| ASSIGNMENT |
Beginning with the line where "Collapse the h540305.johnson" appears, set down each line exactly until the records below end, and omit the pictures.

════════

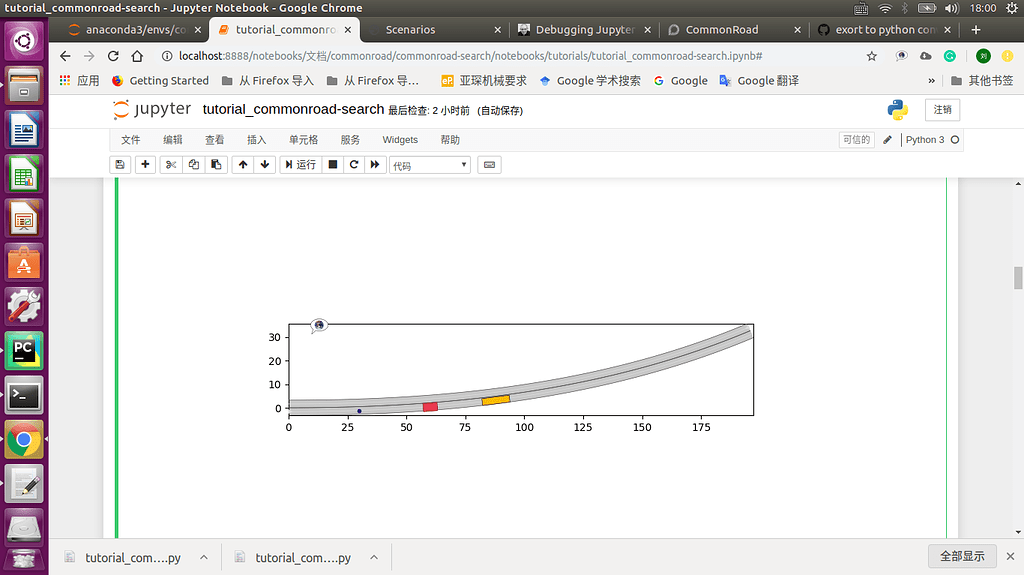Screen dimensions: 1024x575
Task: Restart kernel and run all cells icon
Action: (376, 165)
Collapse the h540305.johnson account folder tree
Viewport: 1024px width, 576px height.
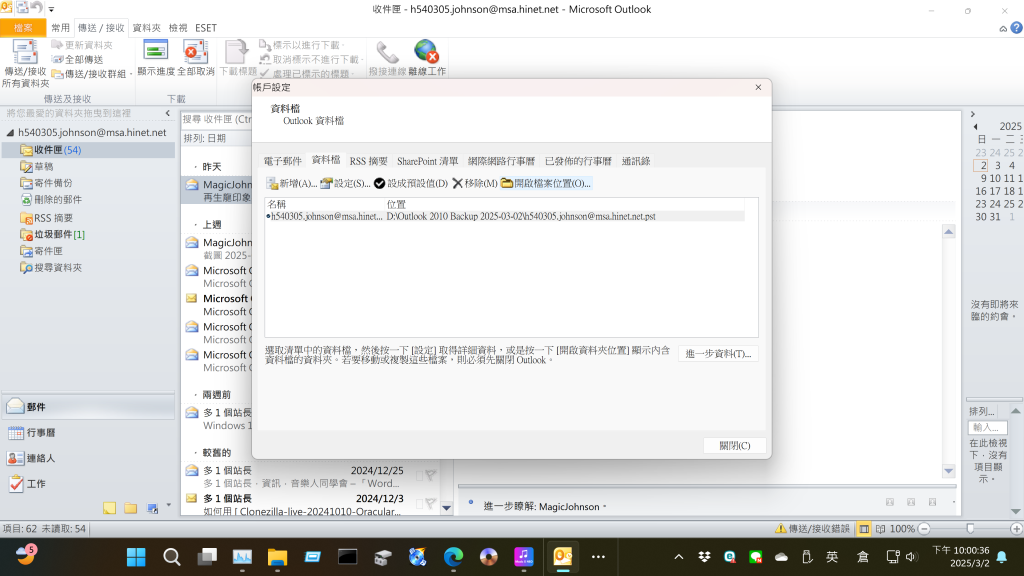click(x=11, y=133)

════════

| RESPONSE TO THE EXERCISE |
Collapse the h540305.johnson account folder tree
Viewport: 1024px width, 576px height.
click(x=11, y=133)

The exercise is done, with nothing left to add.